Provided material
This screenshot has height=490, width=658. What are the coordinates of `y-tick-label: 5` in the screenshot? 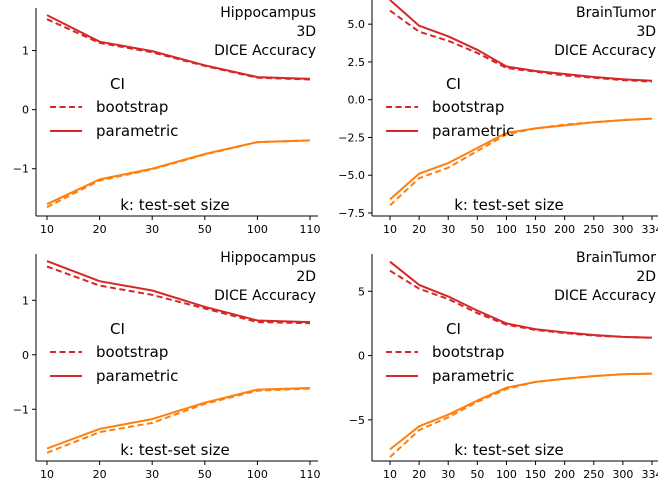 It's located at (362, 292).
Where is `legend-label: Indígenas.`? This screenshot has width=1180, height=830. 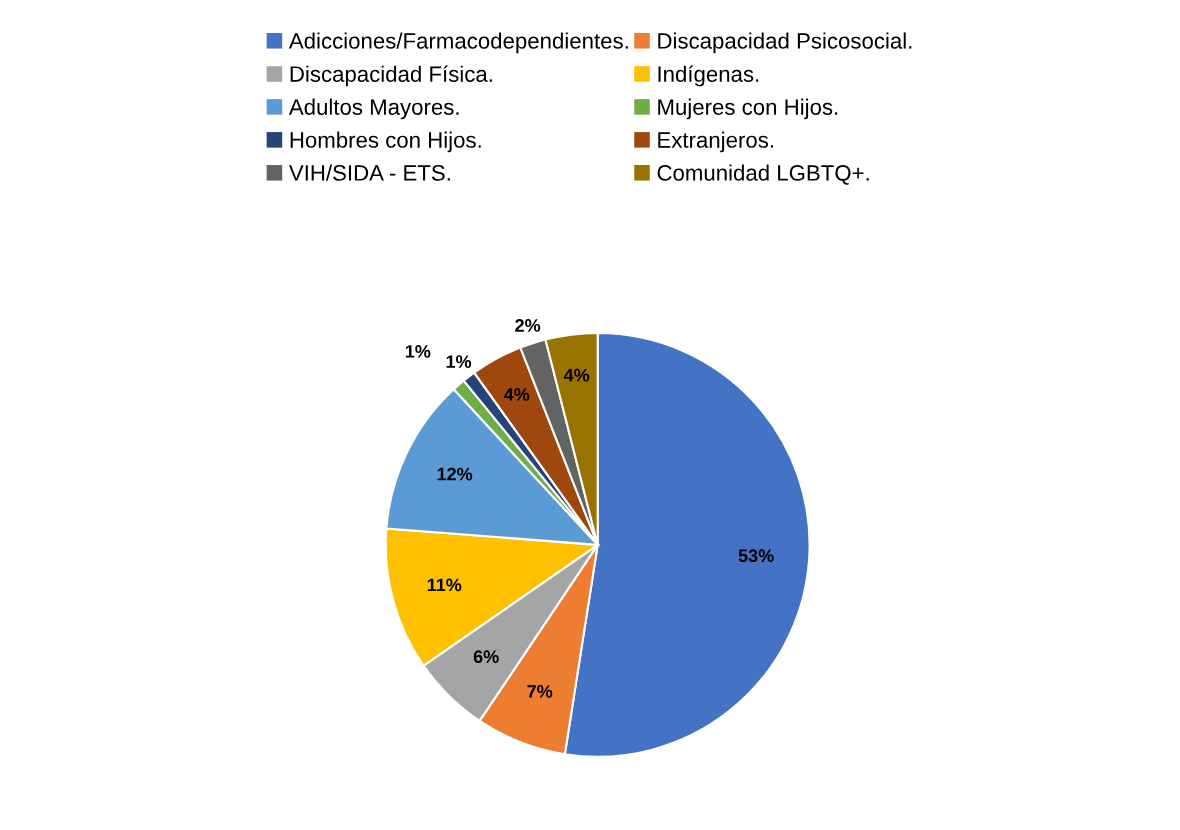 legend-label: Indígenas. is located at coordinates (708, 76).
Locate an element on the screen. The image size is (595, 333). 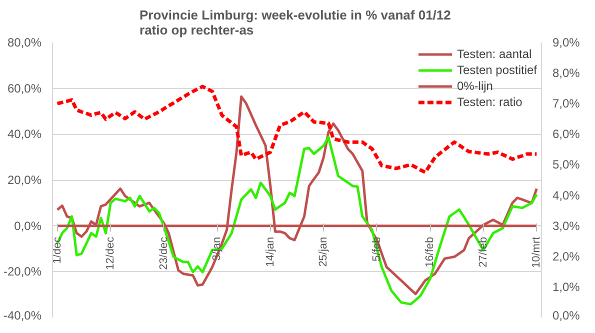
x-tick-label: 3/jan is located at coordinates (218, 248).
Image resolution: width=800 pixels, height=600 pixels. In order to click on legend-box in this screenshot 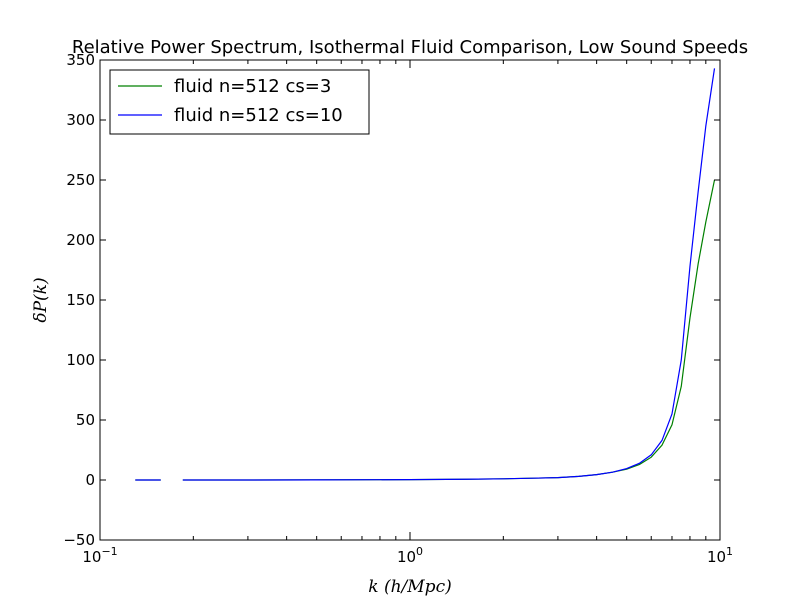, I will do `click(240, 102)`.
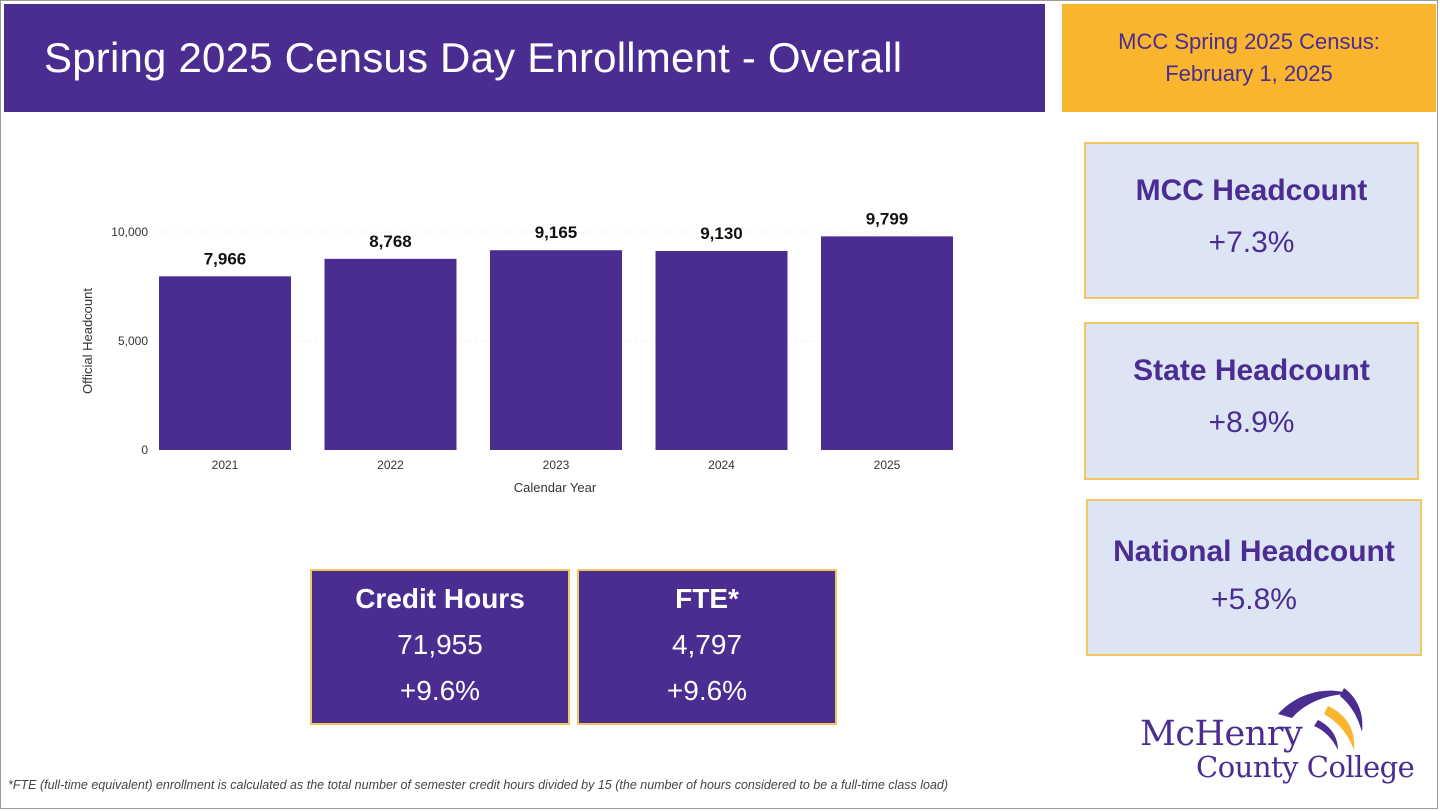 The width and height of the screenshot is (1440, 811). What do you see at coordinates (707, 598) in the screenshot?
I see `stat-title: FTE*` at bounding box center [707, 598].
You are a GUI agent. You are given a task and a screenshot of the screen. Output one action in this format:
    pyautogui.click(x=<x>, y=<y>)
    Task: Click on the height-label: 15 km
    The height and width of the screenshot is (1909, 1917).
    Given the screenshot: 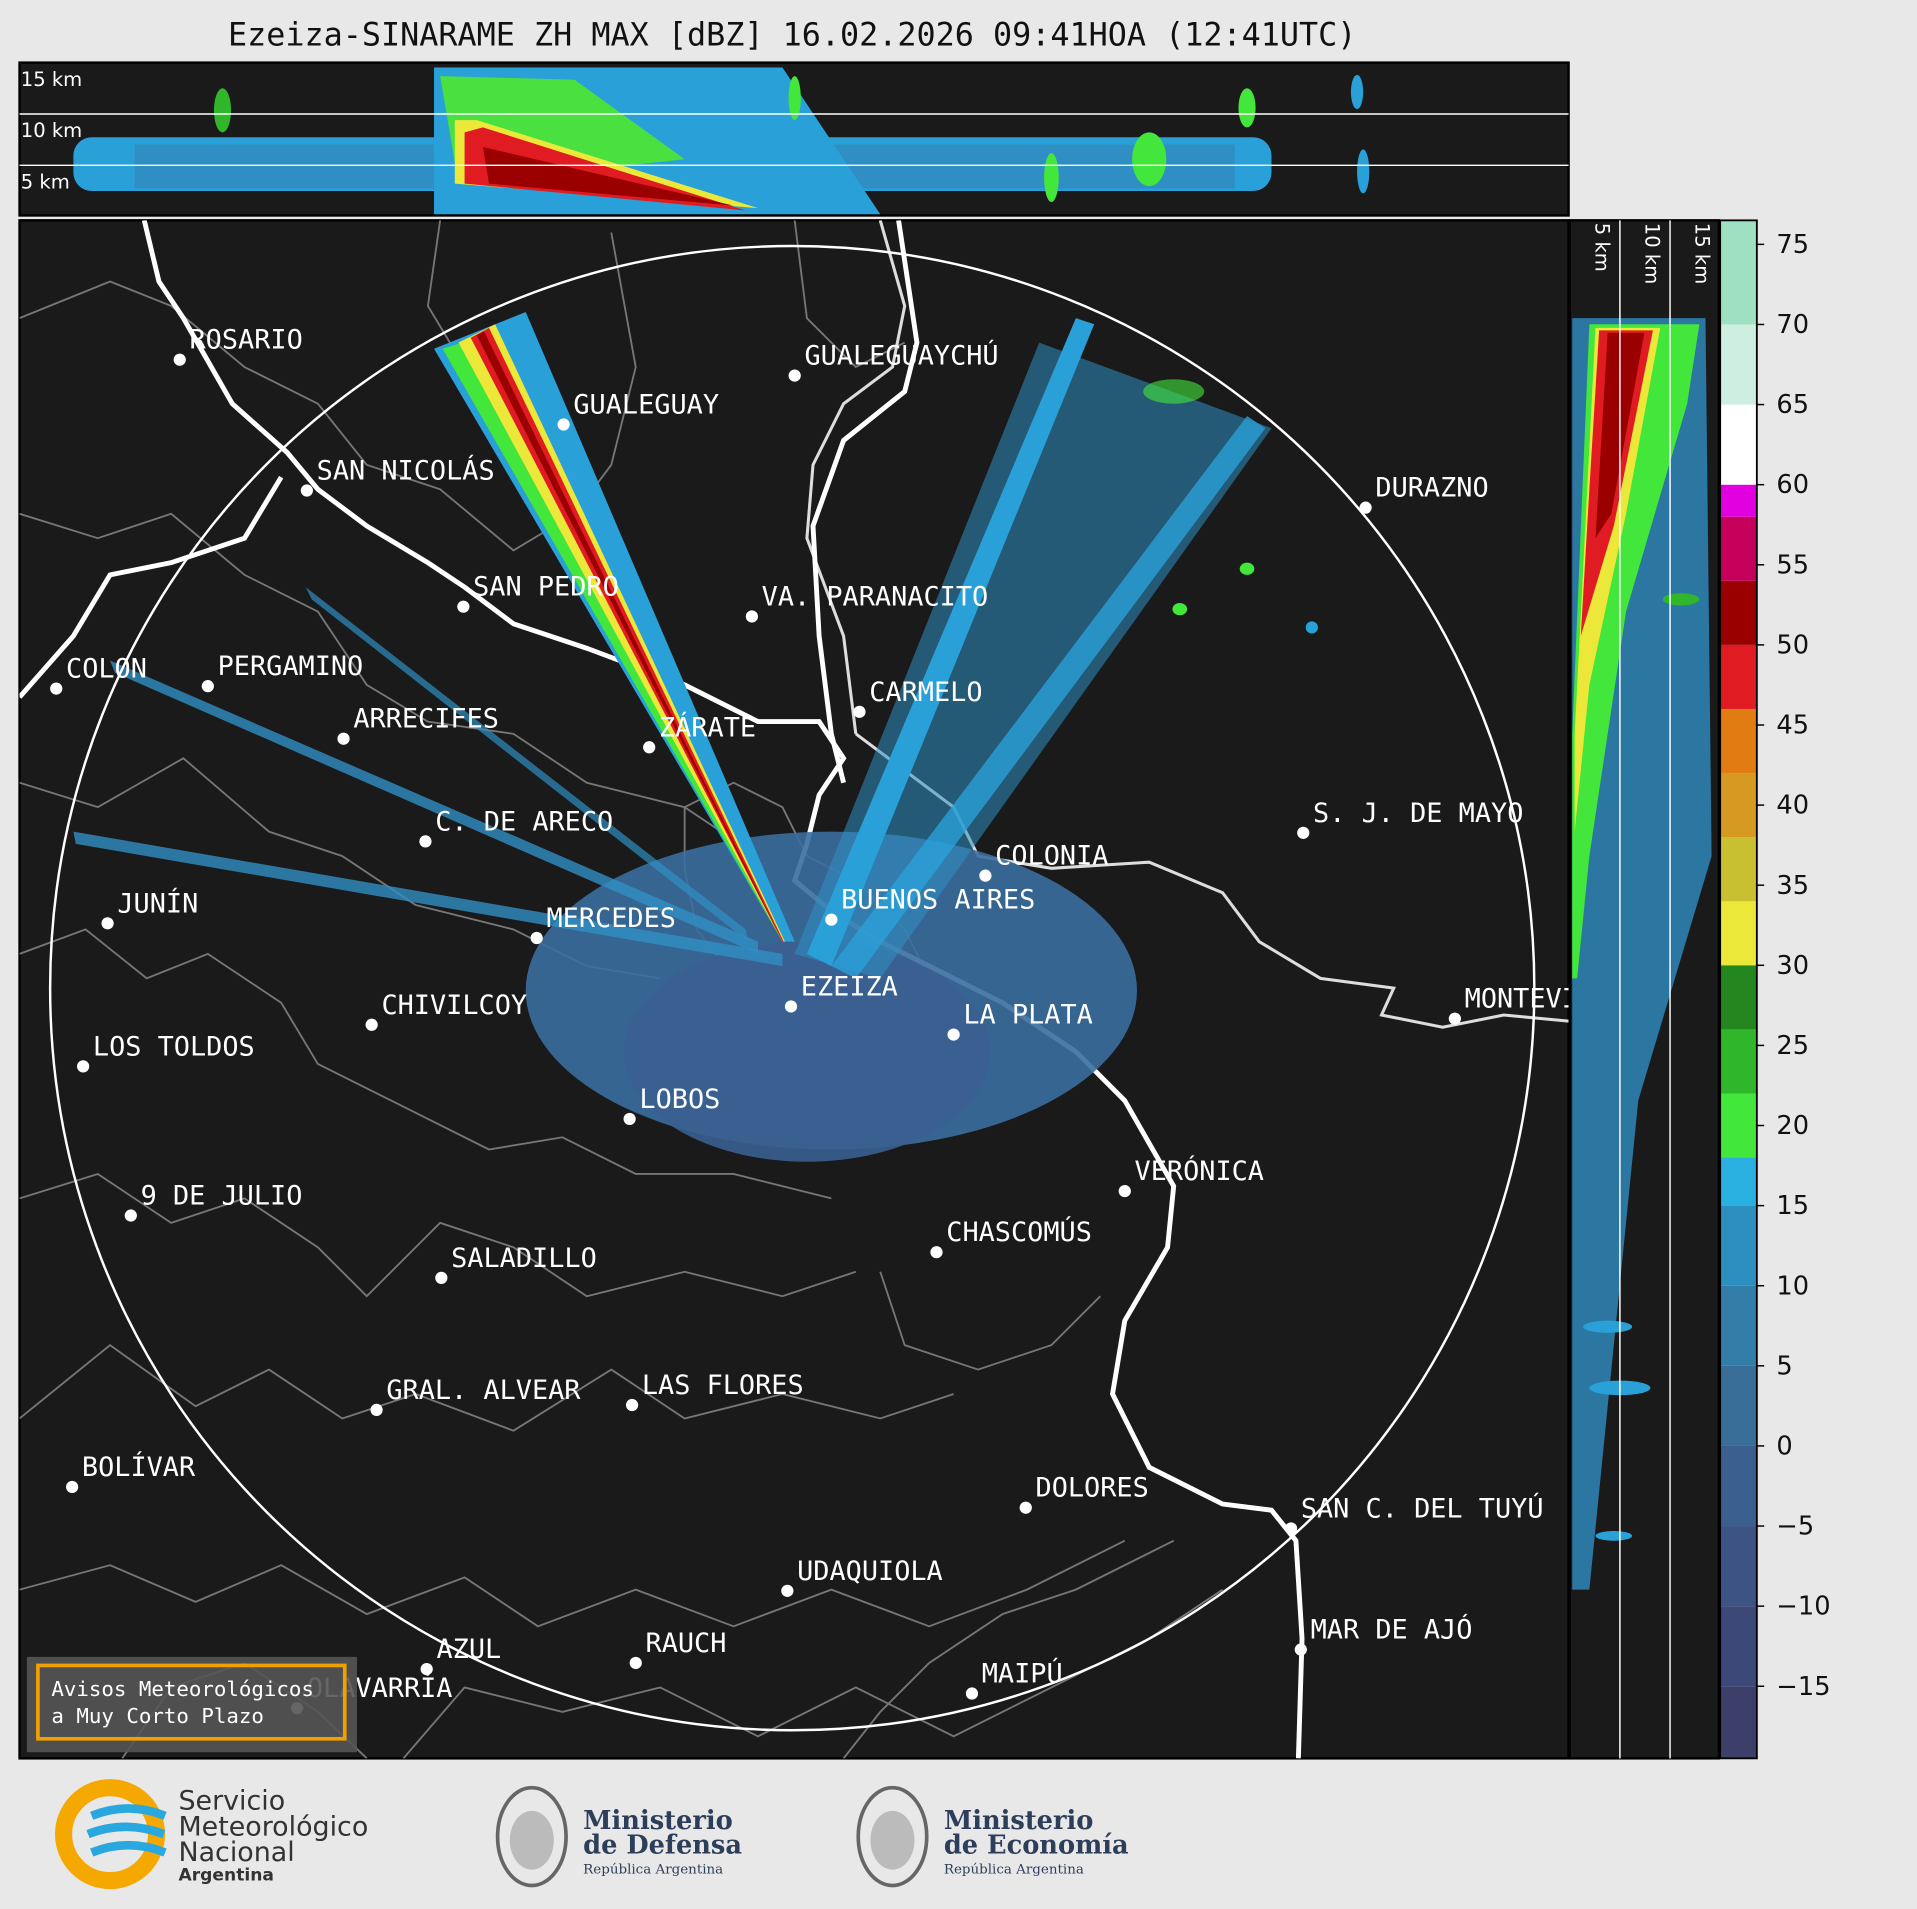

Work order
Rewrite the items as a Markdown table with the columns Row and Line, starting at the line containing "You are a GUI" and ending at the last line of the items. Skip blank lines and leave the pictures out.

Answer for this exercise
| Row | Line |
|---|---|
| 1 | You are a GUI agent. You are given a task and a screenshot of the screen. Output one action in this format: |
| 2 |     pyautogui.click(x=<x>, y=<y>) |
| 3 |     Task: Click on the height-label: 15 km |
| 4 |     The height and width of the screenshot is (1909, 1917). |
| 5 |     Given the screenshot:  |